Two-time-scale online actor-critic paradigm driven by POMDP
Document Type
Conference Proceeding
Date of Original Version
6-9-2010
Abstract
In this paper, we analyze a class of actor-critic algorithms under partially observable Markov decision process (POMDP) environment. Specifically, in this work we focus on the two-time-scale framework in which the critic uses a temporal difference with neural network (NN) as nonlinear function approximator, and the actor is updated using greedy algorithm with the stochastic gradient approach. Instead of the common construction of hidden state estimator, we develop the idea originated from Singh, Jaakkola and Jordan (1994) into an online action-dependent actor-critic paradigm. This framework explores the ability of the adaptive dynamic programming (ADP) approach in POMDP environment without implementing extra architectures such as state estimators.
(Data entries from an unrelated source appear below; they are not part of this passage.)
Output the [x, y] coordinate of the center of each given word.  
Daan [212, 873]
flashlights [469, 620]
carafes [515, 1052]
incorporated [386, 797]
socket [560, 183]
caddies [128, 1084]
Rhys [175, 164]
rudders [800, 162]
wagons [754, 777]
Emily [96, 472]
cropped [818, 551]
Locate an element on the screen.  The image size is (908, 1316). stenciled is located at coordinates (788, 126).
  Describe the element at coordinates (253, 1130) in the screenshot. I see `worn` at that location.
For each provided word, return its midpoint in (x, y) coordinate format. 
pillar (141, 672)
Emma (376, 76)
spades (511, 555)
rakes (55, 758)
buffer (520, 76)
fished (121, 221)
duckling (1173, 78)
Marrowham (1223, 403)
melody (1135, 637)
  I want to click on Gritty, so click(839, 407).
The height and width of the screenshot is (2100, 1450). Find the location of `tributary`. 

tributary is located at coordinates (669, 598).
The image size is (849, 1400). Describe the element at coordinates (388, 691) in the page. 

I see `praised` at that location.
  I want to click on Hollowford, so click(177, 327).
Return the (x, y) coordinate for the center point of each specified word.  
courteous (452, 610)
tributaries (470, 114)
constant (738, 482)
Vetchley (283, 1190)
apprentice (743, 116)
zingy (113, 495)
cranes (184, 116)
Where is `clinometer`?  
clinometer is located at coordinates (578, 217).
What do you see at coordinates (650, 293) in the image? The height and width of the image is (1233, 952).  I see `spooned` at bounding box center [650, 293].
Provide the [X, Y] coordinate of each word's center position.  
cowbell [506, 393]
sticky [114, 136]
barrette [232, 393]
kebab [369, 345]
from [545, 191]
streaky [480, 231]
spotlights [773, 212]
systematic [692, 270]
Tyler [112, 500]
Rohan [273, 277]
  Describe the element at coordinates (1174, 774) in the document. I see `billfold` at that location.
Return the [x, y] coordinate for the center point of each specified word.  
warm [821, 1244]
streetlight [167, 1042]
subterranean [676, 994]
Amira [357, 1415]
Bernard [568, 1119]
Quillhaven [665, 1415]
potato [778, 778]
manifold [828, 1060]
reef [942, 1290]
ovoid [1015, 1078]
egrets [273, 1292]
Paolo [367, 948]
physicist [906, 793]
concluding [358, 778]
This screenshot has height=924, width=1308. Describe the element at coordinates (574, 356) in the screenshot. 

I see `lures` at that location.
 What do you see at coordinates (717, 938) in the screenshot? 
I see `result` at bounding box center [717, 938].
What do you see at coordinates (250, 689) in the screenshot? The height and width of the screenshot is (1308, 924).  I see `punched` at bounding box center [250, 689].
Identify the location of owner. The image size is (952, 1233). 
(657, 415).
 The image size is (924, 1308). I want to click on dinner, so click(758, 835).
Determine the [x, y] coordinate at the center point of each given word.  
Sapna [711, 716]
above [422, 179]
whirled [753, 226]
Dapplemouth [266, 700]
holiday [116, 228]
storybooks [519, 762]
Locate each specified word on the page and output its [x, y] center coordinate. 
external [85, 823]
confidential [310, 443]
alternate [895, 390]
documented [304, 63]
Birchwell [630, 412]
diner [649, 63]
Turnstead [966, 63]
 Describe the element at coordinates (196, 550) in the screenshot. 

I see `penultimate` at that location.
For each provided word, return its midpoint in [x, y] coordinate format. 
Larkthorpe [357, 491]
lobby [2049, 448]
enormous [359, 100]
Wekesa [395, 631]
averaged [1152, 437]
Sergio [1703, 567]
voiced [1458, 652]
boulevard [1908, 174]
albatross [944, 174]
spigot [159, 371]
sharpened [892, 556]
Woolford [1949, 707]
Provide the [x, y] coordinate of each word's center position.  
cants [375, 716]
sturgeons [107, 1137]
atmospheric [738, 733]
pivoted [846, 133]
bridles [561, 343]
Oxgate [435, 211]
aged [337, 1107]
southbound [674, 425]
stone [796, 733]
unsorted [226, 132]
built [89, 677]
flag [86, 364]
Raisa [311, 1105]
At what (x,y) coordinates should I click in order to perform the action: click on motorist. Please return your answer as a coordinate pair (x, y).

Both the theoretical analysis and simulation studies validate that the framework performs effectively under certain assumptions given in this paper. ©2010 IEEE.
Publication Title, e.g., Journal
2010 International Conference on Networking Sensing and Control Icnsc 2010
Citation/Publisher Attribution
Liu, Bo, Haibo He, and Daniel W. Repperger. "Two-time-scale online actor-critic paradigm driven by POMDP." 2010 International Conference on Networking Sensing and Control Icnsc 2010 (2010). doi: 10.1109/ICNSC.2010.546149.